##### Record set
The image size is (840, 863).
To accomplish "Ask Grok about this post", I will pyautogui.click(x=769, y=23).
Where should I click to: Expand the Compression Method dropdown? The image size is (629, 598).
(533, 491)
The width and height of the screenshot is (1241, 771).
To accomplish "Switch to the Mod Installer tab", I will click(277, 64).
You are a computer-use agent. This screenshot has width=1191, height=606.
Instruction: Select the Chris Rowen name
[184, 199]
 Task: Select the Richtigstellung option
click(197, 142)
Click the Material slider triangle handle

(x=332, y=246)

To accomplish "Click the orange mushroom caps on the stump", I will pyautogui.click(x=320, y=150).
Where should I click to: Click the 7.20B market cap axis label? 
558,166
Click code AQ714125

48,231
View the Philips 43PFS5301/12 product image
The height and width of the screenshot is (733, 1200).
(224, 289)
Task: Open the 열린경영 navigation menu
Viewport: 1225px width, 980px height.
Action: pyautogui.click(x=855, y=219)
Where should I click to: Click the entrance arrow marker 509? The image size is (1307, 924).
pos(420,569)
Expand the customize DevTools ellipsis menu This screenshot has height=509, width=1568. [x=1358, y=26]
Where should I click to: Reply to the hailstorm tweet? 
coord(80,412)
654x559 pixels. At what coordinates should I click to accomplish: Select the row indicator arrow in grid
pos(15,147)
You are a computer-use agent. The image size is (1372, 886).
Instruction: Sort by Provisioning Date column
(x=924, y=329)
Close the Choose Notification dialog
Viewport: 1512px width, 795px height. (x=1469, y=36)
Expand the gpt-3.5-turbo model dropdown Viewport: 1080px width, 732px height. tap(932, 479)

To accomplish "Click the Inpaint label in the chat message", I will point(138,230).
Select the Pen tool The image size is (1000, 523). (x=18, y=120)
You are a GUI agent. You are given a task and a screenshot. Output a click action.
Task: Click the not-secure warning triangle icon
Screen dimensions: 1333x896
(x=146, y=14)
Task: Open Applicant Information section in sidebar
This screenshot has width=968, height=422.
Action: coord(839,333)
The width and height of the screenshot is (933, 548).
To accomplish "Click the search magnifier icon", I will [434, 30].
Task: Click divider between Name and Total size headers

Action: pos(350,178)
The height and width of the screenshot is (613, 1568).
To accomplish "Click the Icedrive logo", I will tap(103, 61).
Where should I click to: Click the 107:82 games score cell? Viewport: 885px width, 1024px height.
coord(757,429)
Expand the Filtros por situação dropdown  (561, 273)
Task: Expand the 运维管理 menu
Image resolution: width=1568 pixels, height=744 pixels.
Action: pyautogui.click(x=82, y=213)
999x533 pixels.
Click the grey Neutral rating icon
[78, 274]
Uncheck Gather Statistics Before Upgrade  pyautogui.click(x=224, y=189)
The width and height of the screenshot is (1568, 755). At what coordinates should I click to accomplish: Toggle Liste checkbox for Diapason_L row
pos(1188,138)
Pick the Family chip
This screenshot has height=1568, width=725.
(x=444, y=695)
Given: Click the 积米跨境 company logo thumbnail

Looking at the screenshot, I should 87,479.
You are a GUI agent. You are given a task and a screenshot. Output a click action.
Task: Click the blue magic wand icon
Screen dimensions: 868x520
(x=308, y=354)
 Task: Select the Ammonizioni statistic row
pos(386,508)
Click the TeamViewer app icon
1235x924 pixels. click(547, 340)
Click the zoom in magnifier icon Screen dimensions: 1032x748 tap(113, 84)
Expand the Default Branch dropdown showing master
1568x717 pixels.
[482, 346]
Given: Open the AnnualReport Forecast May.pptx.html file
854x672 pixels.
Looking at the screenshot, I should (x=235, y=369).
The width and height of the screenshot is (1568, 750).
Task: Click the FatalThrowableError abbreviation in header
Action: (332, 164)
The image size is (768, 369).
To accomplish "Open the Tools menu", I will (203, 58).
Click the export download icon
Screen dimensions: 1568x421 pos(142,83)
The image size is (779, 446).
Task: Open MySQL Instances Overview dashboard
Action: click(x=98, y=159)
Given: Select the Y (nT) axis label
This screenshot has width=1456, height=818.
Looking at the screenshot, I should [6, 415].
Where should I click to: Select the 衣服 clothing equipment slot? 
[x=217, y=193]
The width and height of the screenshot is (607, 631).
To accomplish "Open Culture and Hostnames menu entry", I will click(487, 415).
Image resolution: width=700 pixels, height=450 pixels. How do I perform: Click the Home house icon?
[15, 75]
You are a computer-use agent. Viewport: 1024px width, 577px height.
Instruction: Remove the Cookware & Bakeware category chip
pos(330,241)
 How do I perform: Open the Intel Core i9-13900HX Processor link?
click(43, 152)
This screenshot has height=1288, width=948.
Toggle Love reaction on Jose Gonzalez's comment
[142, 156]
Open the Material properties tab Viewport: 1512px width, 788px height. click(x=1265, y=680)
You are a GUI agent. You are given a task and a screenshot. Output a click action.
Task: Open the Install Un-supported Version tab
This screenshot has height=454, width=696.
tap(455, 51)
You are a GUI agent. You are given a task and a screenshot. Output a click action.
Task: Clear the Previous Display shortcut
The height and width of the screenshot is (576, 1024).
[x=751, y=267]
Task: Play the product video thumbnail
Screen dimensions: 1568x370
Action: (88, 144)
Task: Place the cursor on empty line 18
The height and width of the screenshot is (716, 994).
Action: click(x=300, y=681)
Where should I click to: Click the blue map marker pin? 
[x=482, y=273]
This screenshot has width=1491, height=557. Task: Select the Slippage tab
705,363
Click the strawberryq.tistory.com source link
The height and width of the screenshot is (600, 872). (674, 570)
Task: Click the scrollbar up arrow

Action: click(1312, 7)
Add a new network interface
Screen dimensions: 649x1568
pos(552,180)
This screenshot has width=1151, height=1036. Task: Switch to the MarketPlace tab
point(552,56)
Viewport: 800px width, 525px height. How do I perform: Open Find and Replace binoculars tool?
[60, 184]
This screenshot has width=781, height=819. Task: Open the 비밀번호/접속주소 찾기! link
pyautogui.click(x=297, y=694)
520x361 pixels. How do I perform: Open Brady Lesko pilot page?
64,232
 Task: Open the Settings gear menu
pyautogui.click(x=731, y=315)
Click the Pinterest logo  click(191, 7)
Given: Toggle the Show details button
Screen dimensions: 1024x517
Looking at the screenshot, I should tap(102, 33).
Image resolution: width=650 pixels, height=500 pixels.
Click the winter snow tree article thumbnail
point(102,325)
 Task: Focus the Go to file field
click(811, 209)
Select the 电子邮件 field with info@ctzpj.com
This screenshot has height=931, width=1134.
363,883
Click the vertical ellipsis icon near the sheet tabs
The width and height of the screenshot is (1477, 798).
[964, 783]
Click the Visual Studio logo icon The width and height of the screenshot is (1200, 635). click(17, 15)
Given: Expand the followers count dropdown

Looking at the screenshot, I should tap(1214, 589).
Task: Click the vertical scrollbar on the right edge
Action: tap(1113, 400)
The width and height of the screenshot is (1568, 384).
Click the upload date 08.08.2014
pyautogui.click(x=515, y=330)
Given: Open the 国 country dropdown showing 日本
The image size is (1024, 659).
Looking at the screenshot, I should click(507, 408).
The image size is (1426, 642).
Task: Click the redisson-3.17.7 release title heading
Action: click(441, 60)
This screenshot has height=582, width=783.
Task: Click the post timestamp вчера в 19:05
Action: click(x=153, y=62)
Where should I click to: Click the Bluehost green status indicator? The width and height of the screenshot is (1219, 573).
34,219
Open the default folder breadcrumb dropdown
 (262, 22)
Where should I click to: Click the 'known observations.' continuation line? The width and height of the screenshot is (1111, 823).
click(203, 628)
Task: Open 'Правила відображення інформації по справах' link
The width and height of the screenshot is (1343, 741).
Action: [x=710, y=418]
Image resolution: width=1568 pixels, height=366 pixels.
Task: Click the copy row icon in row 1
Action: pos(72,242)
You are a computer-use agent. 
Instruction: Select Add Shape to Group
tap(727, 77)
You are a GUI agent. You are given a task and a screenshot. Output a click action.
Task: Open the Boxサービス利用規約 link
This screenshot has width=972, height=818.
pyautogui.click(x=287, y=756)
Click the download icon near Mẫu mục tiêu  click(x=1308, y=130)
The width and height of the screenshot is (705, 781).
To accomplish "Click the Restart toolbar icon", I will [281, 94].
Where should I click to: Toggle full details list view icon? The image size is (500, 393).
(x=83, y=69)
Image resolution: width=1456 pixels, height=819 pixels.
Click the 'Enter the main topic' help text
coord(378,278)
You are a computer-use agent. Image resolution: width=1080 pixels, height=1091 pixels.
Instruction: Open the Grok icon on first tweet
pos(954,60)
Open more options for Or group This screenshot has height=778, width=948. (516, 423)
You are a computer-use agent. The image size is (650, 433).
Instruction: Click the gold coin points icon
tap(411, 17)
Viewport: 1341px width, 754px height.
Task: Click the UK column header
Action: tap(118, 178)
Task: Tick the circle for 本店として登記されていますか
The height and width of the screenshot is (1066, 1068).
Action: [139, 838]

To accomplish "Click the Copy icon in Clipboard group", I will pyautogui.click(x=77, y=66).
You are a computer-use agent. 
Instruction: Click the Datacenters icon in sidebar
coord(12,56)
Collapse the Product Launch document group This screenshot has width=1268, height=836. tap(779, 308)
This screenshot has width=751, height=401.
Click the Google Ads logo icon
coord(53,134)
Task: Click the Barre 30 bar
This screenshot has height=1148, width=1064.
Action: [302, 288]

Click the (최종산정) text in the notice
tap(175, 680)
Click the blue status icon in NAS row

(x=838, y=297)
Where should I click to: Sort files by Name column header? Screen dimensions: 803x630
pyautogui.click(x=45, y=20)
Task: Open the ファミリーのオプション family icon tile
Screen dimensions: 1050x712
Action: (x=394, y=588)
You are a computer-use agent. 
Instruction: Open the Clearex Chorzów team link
##########
> **What to work on**
Starting at the line above that holds "Task: Select the Richtigstellung option" and ending at the line that holds "Task: Open Applicant", transcribe each line exactly and include no other lines.

> **Result**
 Task: Select the Richtigstellung option
click(197, 142)
Click the Material slider triangle handle

(x=332, y=246)

To accomplish "Click the orange mushroom caps on the stump", I will pyautogui.click(x=320, y=150).
Where should I click to: Click the 7.20B market cap axis label? 
558,166
Click code AQ714125

48,231
View the Philips 43PFS5301/12 product image
The height and width of the screenshot is (733, 1200).
(224, 289)
Task: Open the 열린경영 navigation menu
Viewport: 1225px width, 980px height.
Action: pyautogui.click(x=855, y=219)
Where should I click to: Click the entrance arrow marker 509? The image size is (1307, 924).
pos(420,569)
Expand the customize DevTools ellipsis menu This screenshot has height=509, width=1568. [x=1358, y=26]
Where should I click to: Reply to the hailstorm tweet? 
coord(80,412)
654x559 pixels. At what coordinates should I click to accomplish: Select the row indicator arrow in grid
pos(15,147)
You are a computer-use agent. The image size is (1372, 886).
Instruction: Sort by Provisioning Date column
(x=924, y=329)
Close the Choose Notification dialog
Viewport: 1512px width, 795px height. (x=1469, y=36)
Expand the gpt-3.5-turbo model dropdown Viewport: 1080px width, 732px height. tap(932, 479)

To accomplish "Click the Inpaint label in the chat message", I will point(138,230).
Select the Pen tool The image size is (1000, 523). (x=18, y=120)
You are a GUI agent. You are given a task and a screenshot. Output a click action.
Task: Click the not-secure warning triangle icon
Screen dimensions: 1333x896
(x=146, y=14)
Task: Open Applicant Information section in sidebar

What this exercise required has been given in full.